*** Records provided Section Begins ***
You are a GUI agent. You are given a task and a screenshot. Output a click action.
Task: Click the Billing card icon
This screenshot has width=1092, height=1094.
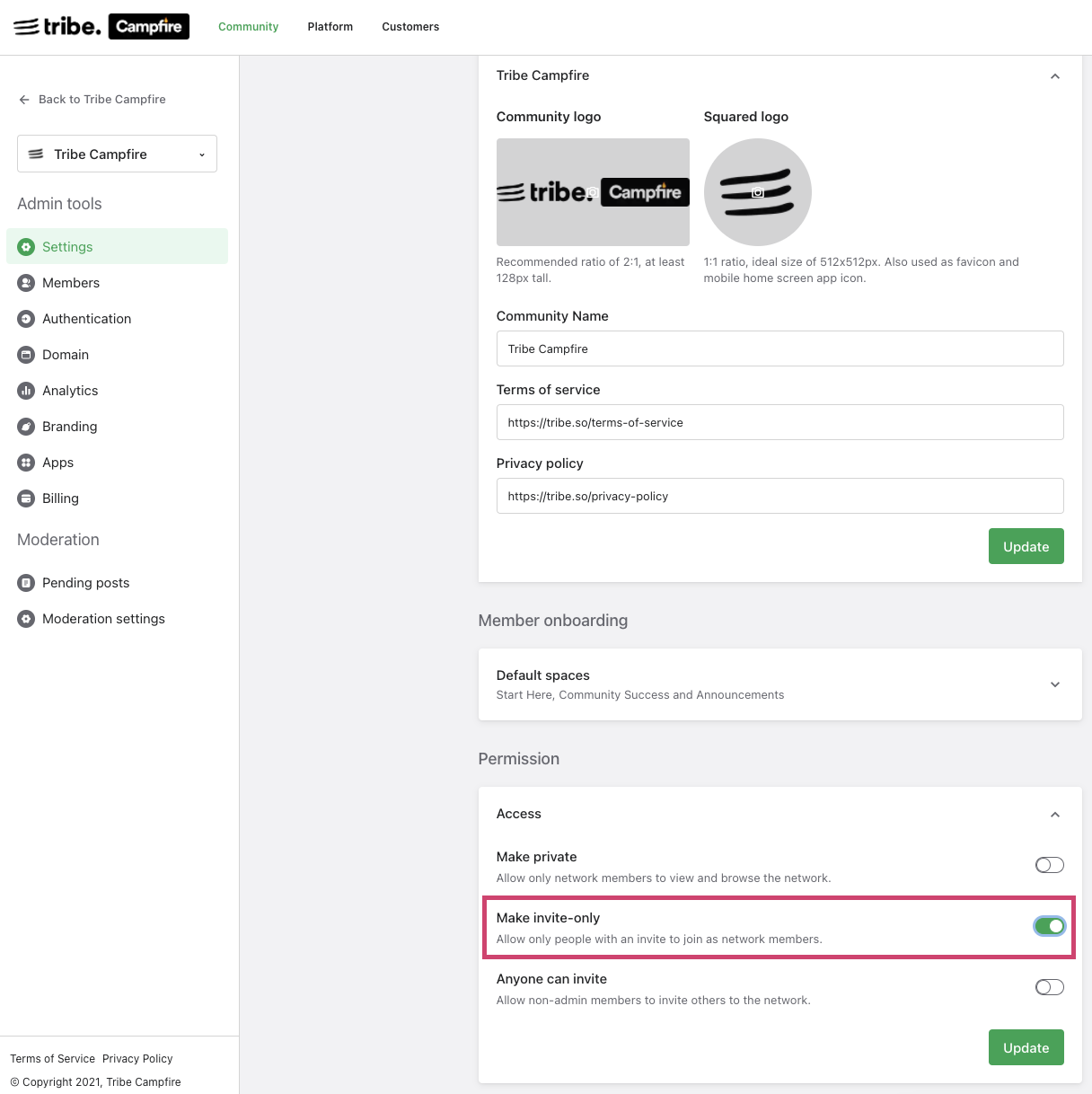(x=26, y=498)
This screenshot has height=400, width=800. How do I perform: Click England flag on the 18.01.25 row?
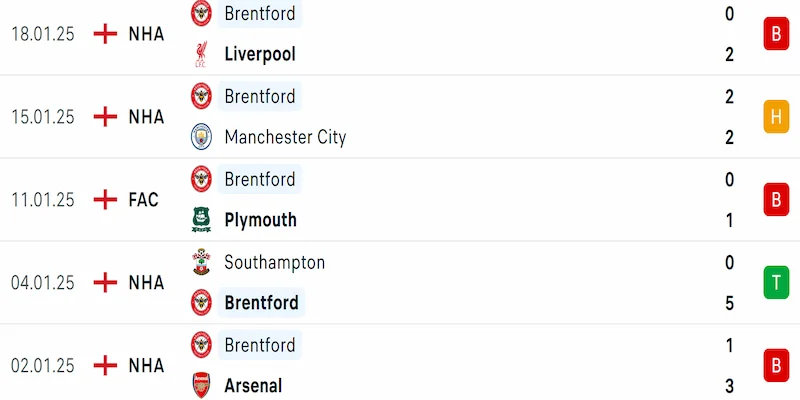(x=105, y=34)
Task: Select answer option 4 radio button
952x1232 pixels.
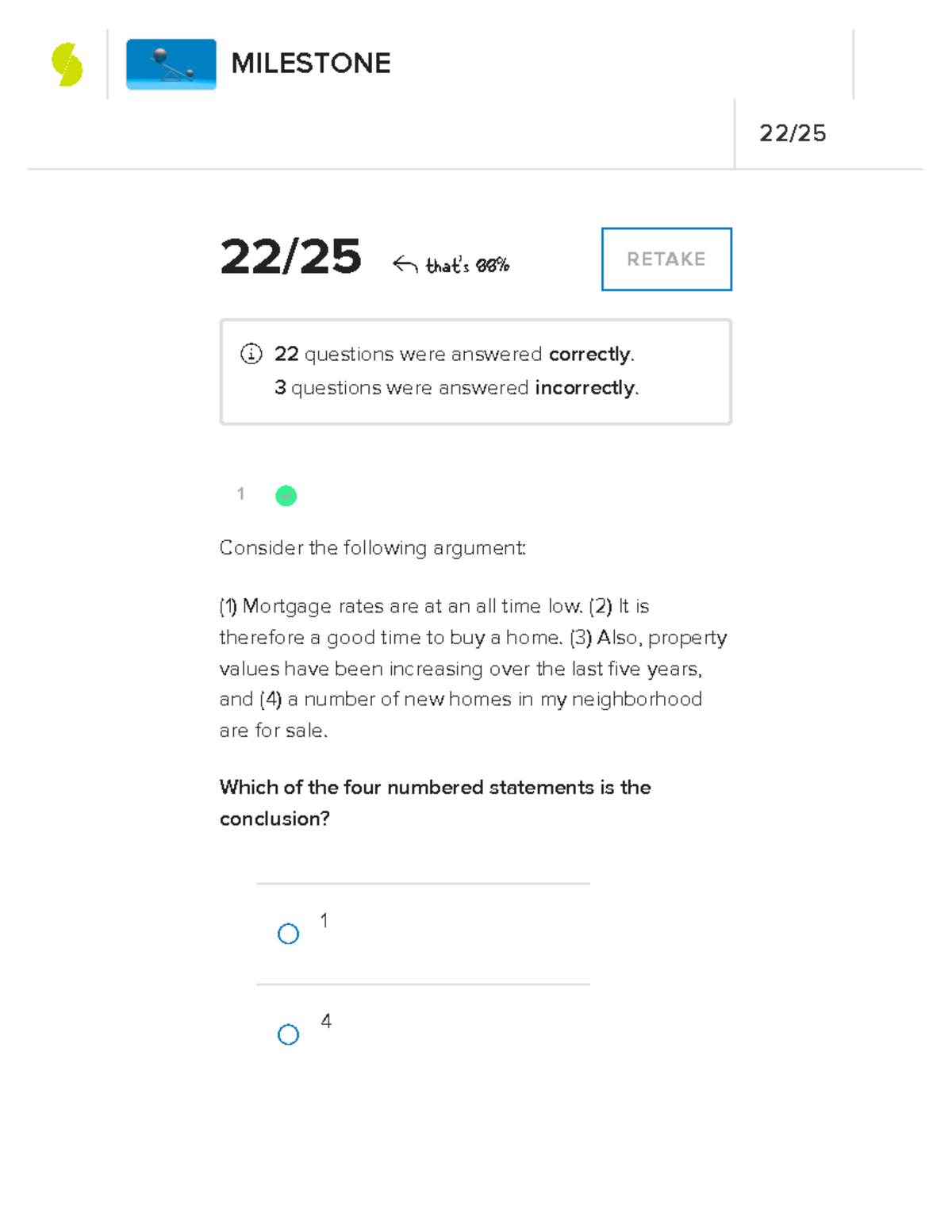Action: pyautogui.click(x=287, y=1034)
*** Records provided Section Ends ***
*** Records provided Section Begins ***
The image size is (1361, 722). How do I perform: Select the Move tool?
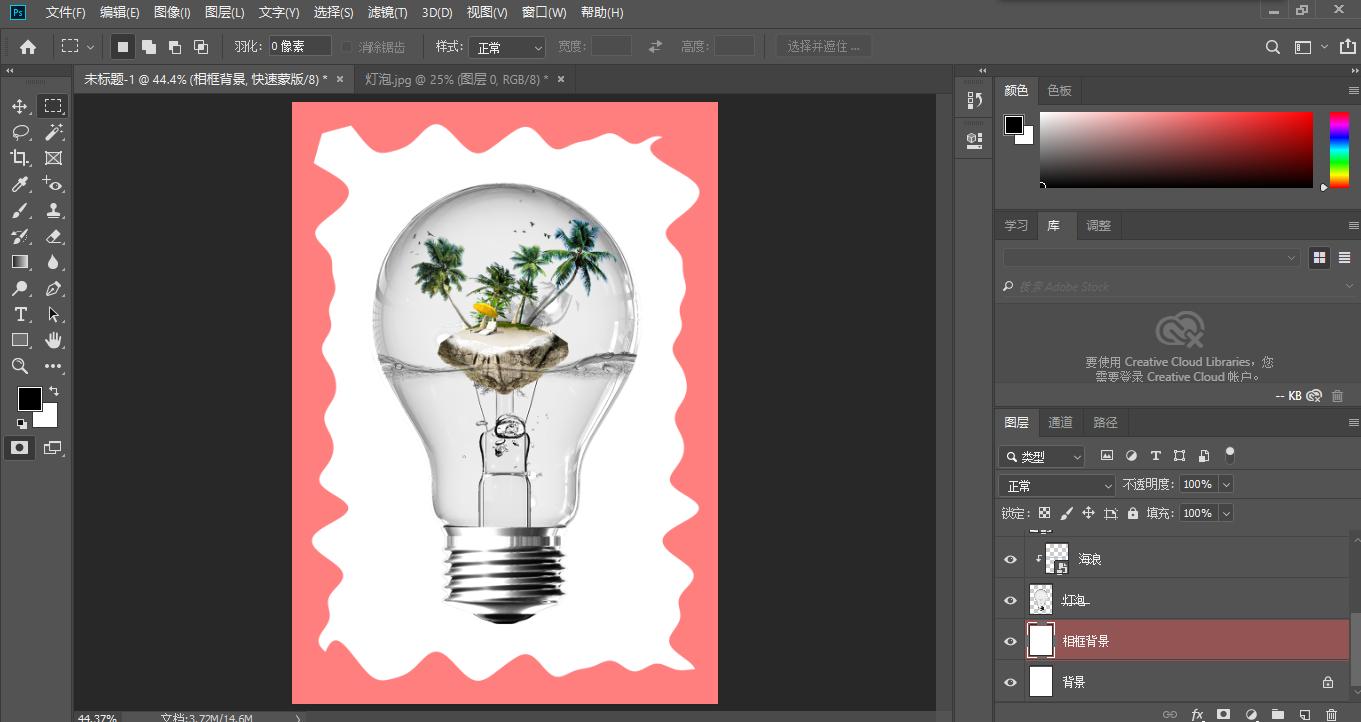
*** Records provided Section Ends ***
__Work item__:
Using the entries, return every line where the word "Select" can be found.

__Result__:
Task: Select answer option 4 radio button
The image size is (1361, 722). How do I perform: Select the Move tool?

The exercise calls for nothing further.